:: Passage shown ::
-- Begin --

Curious Bends – Hudhud, fewer cyclone deaths, population control and more

Curious Bends is a weekly newsletter science, tech. and data news from around South Asia. Akshat Rathi and I curate it. It costs nothing to sign up. If you’d like a sample, check out the one below.

India went from 15,000 cyclone deaths in 1999 to just 38 last year

“The difference in the number of fatalities between Cyclone Phailin and the Uttarakhand cloudburst is instructive here. Both storms happened last year, yet Uttarakhand left more than 5,700 dead and millions affected. Although Phailin would also affect millions, its casualty count was kept to double digits. A big part of this was simply that there was no advance warning about the Uttarakhand cloudburst, while the Met department and local authorities had been tracking Phailin for weeks.” (4 min read, scroll.in)

How supercyclone Hudhud got its name

“For years cyclones that originated in the north Indian ocean were anonymous affairs. One of the reasons, according to Dr M Mahapatra, who heads India’s cyclone warning centre, was that in an “ethnically diverse region we needed to be very careful and neutral in picking up the names so that it did not hurt the sentiments of people”. But finally in 2004 the countries clubbed together and agreed on their favourite names.” (3 min read, bbc.co.uk)

-- End --

:: Records supplied ::

-- Begin --

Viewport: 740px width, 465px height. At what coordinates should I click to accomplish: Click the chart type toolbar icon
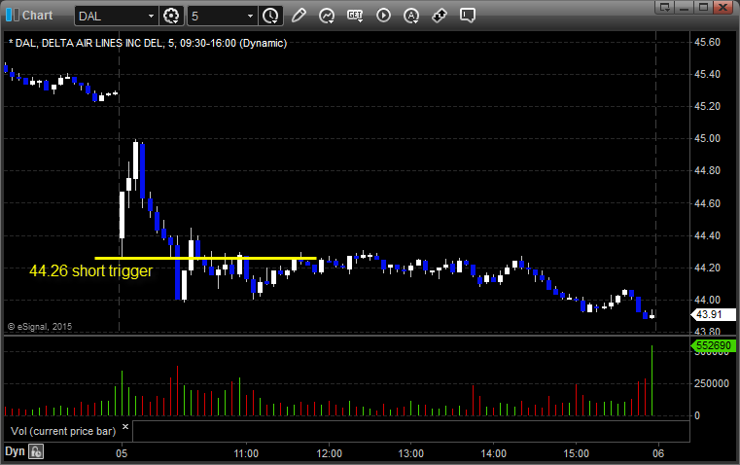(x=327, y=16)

-- End --
-- Begin --

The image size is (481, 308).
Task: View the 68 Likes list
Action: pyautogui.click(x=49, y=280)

-- End --

:: To be done ::
In the newsletter sample, in what year did the countries agree on names for cyclones from the north Indian Ocean?

:: Exercise output ::
2004